I want to say that I don't really want to record these live vlogs. I don't have any desire to share with people. There is some kind of a wish to close myself in, to hide in a box, and to work on myself. But I understand that, again, this is the work of consciousness. It is my consciousness that doesn't want to share anything with anybody, it doesn't want to say anything to anybody. It just wants to look good in other people’s eyes, and it wants to do nothing – that's the most important thing for it. Because this reluctance is so sweet, so cosy. Not like it’s really sweet, but this kind of unpleasant sweetness. That’s why I made the decision to take action and say what I think and what I feel.
So, I’m re-reading my diary again... I do my best to read it all the time now, constantly. Why? Because my consciousness is always erasing some of my insights. If I have understood something, realised, had something like a breakthrough, then my diary is a great helper. If I didn't go and write down my insights in time, had listened to my consciousness which said `Oh, that’s so intense, I will remember it, it won’t go anywhere. I will just finish washing the dishes and then I’ll write everything down`, but in reality, I forget everything. Forget it at once. Sometimes even while I am talking to people, wanting to share some of my insights, an understanding, and I can forget what I am talking about at that moment, forget what I wanted to say. And I have observed how my consciousness just erases it. Every second, it erases the information it doesn`t need. Talking to like-minded people, to my friends, really helps me a lot. Watching the programme `Consciousness and Personality` for the hundredth time also helps me. I hear things there that I kind of heard before, but didn't hear.
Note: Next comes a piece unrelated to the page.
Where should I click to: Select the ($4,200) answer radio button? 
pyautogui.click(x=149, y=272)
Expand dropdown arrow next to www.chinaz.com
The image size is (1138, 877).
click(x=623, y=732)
Today I would like to share what `A Great Rescuer` I am. It happens very often in my life that while trying to be just a regular person, I always run to the rescue: run to someone’s aid, to save somebody, to help somebody. It seems to be a good aspiration – to help a person. But I’ve noticed that this good aspiration ends with some kind of emptiness. I started to examine this. I was trying to understand why there is an emptiness. And what did I see. First of all, I saw that nobody was asking for my help. I mean, I see that the person is feeling bad, but he is not asking for my help. And I start to butt in with my advice, with my tremendous help of a great rescuer. And that is what I have observed: I’m rescuing whoever I want to, but do they need... As you can see, I’m talking right now, and even now, every second, my consciousness is erasing what I want to say. There is some kind of a slight anxiety, unwillingness to talk in front of the camera. That’s why, while rescuing someone, I realise that there is some emptiness afterwards.
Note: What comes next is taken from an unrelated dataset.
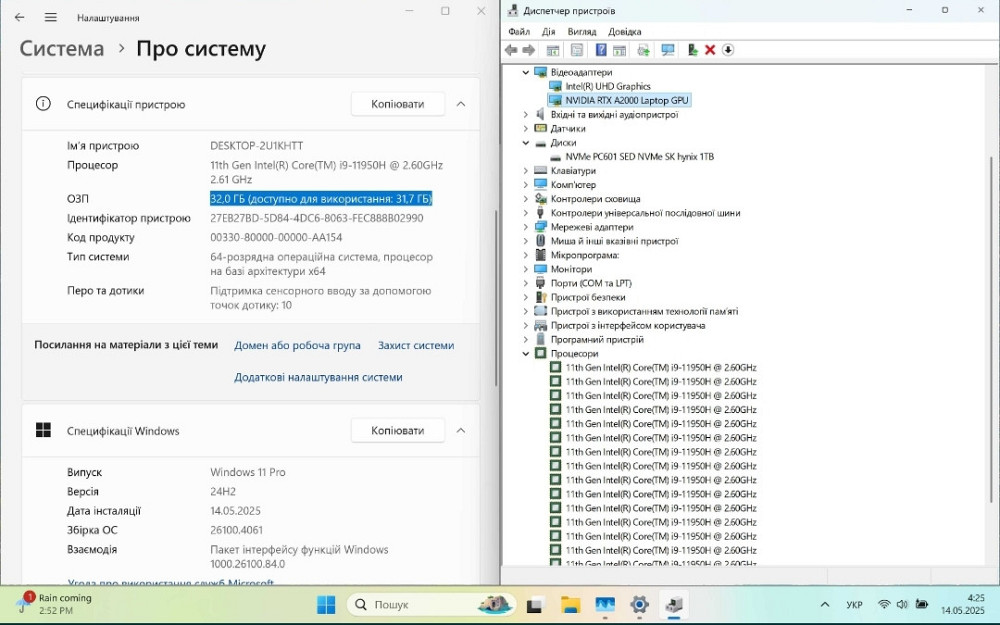Open the Додаткові налаштування системи link
Image resolution: width=1000 pixels, height=625 pixels.
[x=317, y=377]
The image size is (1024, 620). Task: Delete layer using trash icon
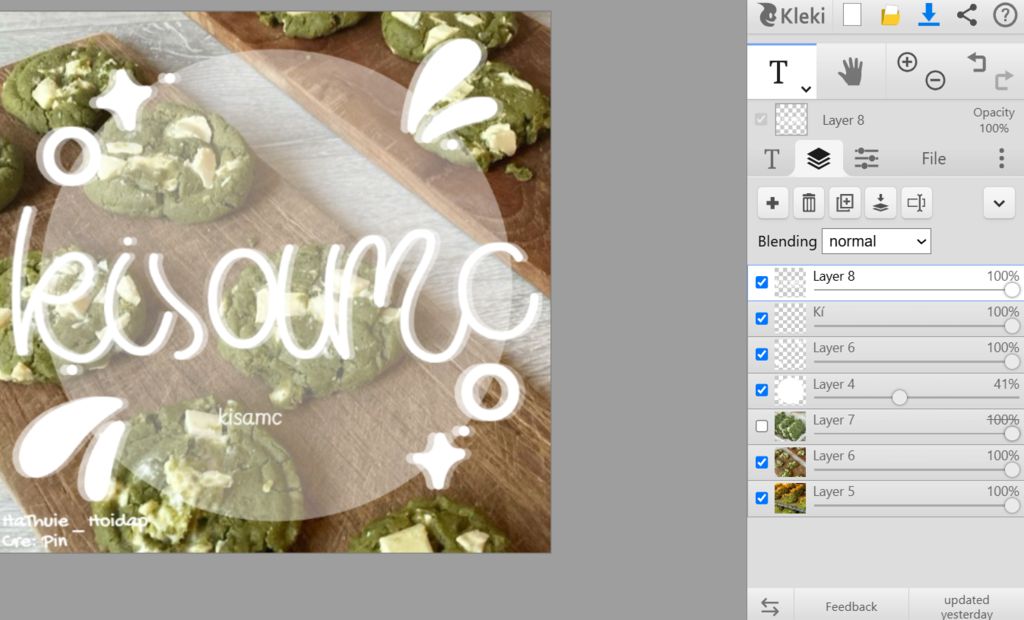(x=808, y=203)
After watching the programme `Consciousness and Personality. From the inevitably dead to the eternally Alive`, I understood one subtle and interesting thing: first, I have to save myself. Like it is said, `Save yourself, and thousands around you will be saved.` You have to understand your own nature first, then you can act clever and save someone else. And the interesting thing is that the other person’s consciousness just wants to get my attention. After watching the programme yesterday, I understood more clearly that the spiritual world is self-sufficient, that the spiritual world has everything, absolutely everything. It doesn't need anything, It doesn't need any nourishment. Whereas, the material world is feeding on anti-allat, that is, through us, through people, anyway it has to go through. First, we have to convert pure Allat – God's power – into anti-allat: some kind of emotions, negativity – and feed the system with it. That is, as Igor Mikhailovich says in the programme, we just feed the system, we are just food for the system and for our consciousness.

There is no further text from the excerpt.